Email addresses with a display name starting with a dot ("."), or ending with a dot without whitespace before the angle bracket trigger exceptions when accessing the header, after creating the message object with the "default" policy.
For example:
>>> import email
>>> from email.policy import default
>>> email.message_from_bytes(b'To: . Doe <jxd@example.com>')['to']
'. Doe <jxd@example.com>'
>>> email.message_from_bytes(b'To: . Doe <jxd@example.com>', policy=default)['to']

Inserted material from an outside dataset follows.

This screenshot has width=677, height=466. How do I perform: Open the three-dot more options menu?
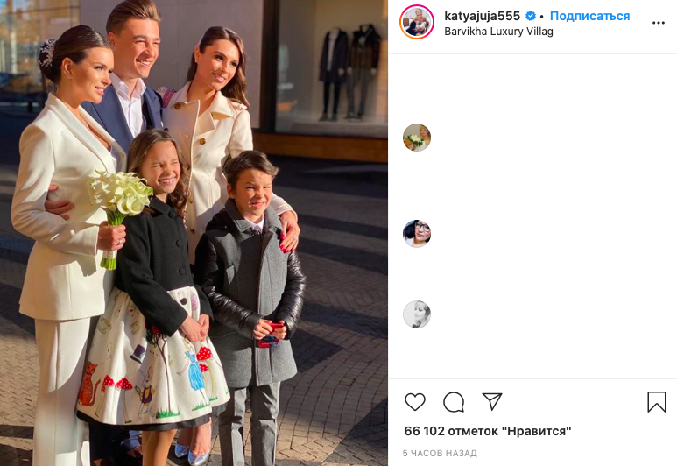coord(658,23)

Traceback (most recent call last):
File "<stdin>", line 1, in <module>
File "/Users/bhat/git/cpython/Lib/email/message.py", line 391, in __getitem__
return self.get(name)
File "/Users/bhat/git/cpython/Lib/email/message.py", line 471, in get
return self.policy.header_fetch_parse(k, v)

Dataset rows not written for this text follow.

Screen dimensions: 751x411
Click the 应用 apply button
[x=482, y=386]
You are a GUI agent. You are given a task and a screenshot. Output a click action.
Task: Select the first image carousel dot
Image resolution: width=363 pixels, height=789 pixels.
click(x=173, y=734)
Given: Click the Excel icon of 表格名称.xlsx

File "/Users/bhat/git/cpython/Lib/email/policy.py", line 162, in header_fetch_parse
return self.header_factory(name, value)
File "/Users/bhat/git/cpython/Lib/email/headerregistry.py", line 586, in __call__
return self[name](name, value)
File "/Users/bhat/git/cpython/Lib/email/headerregistry.py", line 197, in __new__
cls.parse(value, kwds)
File "/Users/bhat/git/cpython/Lib/email/headerregistry.py", line 344, in parse
for mb in addr.all_mailboxes]))
File "/Users/bhat/git/cpython/Lib/email/headerregistry.py", line 344, in <listcomp>
for mb in addr.all_mailboxes]))
File "/Users/bhat/git/cpython/Lib/email/_header_value_parser.py", line 834, in display_name
return self[0].display_name
File "/Users/bhat/git/cpython/Lib/email/_header_value_parser.py", line 768, in display_name
return self[0].display_name
File "/Users/bhat/git/cpython/Lib/email/_header_value_parser.py", line 931, in display_name
if res[0][0].token_type == 'cfws':
AttributeError: 'str' object has no attribute 'token_type'
>>>
>>> email.message_from_bytes(b'To: John X.<jxd@example.com>')['to']

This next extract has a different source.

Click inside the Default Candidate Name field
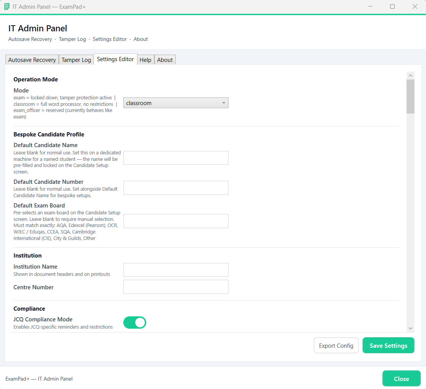Screen dimensions: 426x389 point(176,157)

'John X.<jxd@example.com>'
>>> email.message_from_bytes(b'To: John X.<jxd@example.com>', policy=default)['to']
Traceback (most recent call last):
File "<stdin>", line 1, in <module>
File "/Users/bhat/git/cpython/Lib/email/message.py", line 391, in __getitem__
return self.get(name)
File "/Users/bhat/git/cpython/Lib/email/message.py", line 471, in get
return self.policy.header_fetch_parse(k, v)
File "/Users/bhat/git/cpython/Lib/email/policy.py", line 162, in header_fetch_parse
return self.header_factory(name, value)
File "/Users/bhat/git/cpython/Lib/email/headerregistry.py", line 586, in __call__
return self[name](name, value)
File "/Users/bhat/git/cpython/Lib/email/headerregistry.py", line 197, in __new__
cls.parse(value, kwds)
File "/Users/bhat/git/cpython/Lib/email/headerregistry.py", line 344, in parse
for mb in addr.all_mailboxes]))
File "/Users/bhat/git/cpython/Lib/email/headerregistry.py", line 344, in <listcomp>
for mb in addr.all_mailboxes]))
File "/Users/bhat/git/cpython/Lib/email/_header_value_parser.py", line 834, in display_name
return self[0].display_name
File "/Users/bhat/git/cpython/Lib/email/_header_value_parser.py", line 768, in display_name
return self[0].display_name
File "/Users/bhat/git/cpython/Lib/email/_header_value_parser.py", line 936, in display_name
if res[-1][-1].token_type == 'cfws':
AttributeError: 'str' object has no attribute 'token_type'
|
I can also confirm this bug, with Python 3.9.1 on Debian GNU/Linux ('testing' distro up-to-date as of 2020-12-21).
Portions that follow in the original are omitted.